In the data below, one line contains "You are a computer-use" and a later one contains "Instruction: Click the". Print both, with every line between them, exactly and alone.

━━━ Data for review ━━━

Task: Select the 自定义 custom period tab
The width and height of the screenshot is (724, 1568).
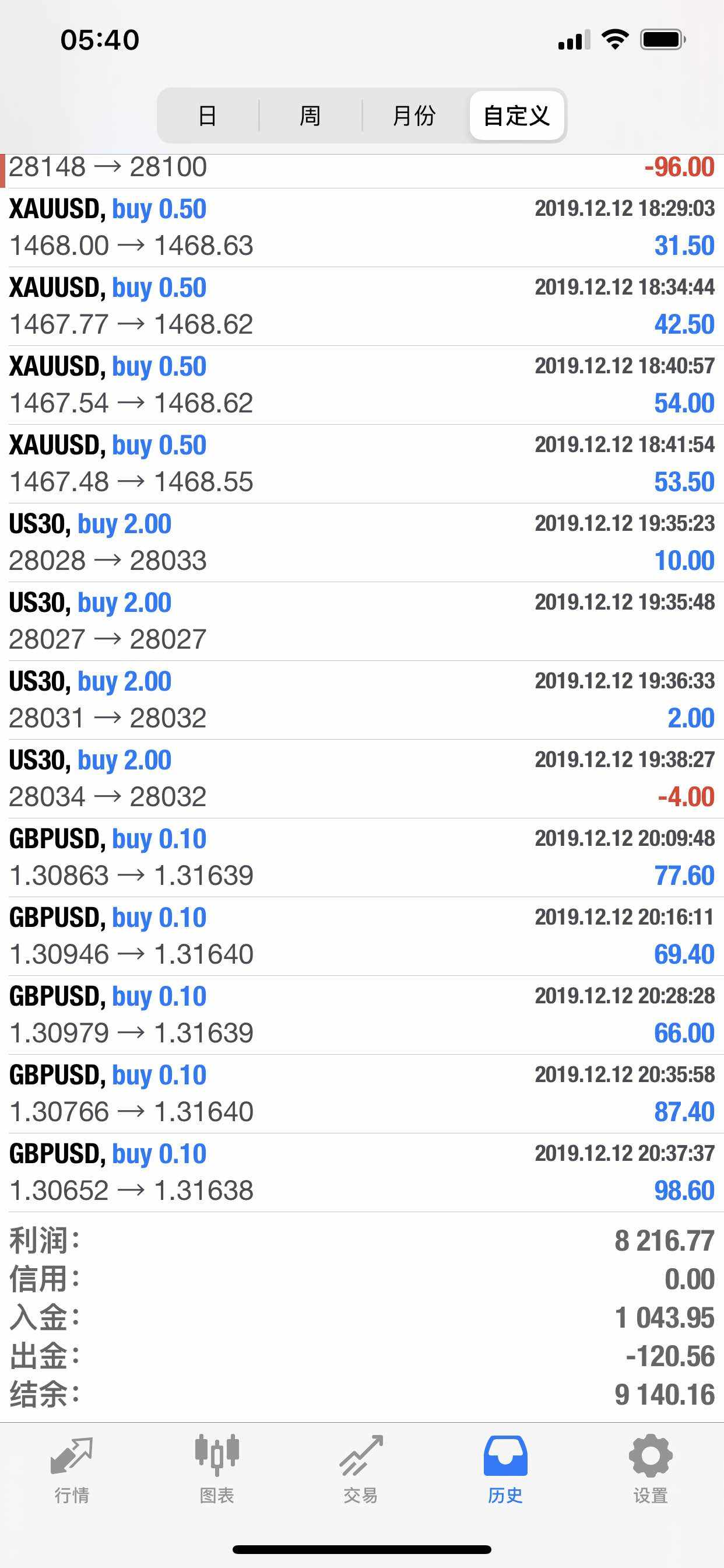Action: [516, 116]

━━━
━━━ Data for review ━━━

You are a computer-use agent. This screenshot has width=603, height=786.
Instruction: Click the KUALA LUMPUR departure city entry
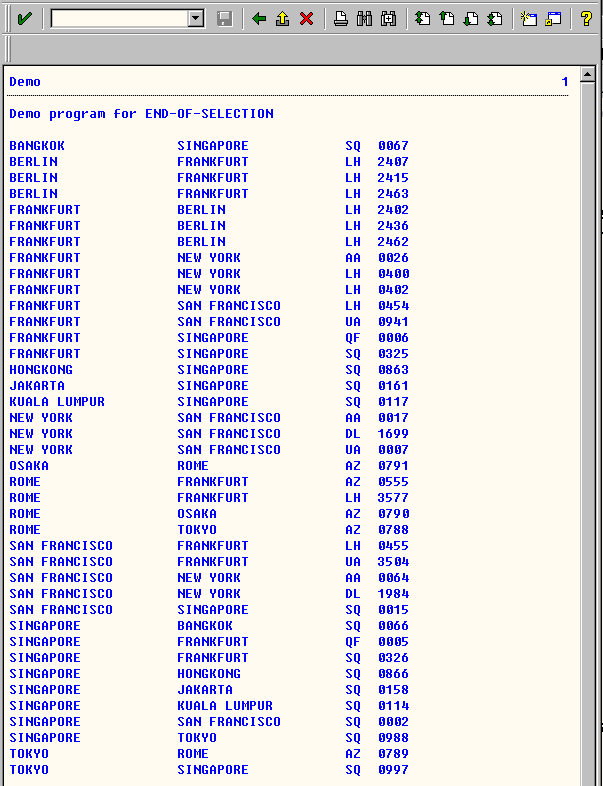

━━━

→ **Your solution**:
You are a computer-use agent. This screenshot has width=603, height=786.
Instruction: Click the KUALA LUMPUR departure city entry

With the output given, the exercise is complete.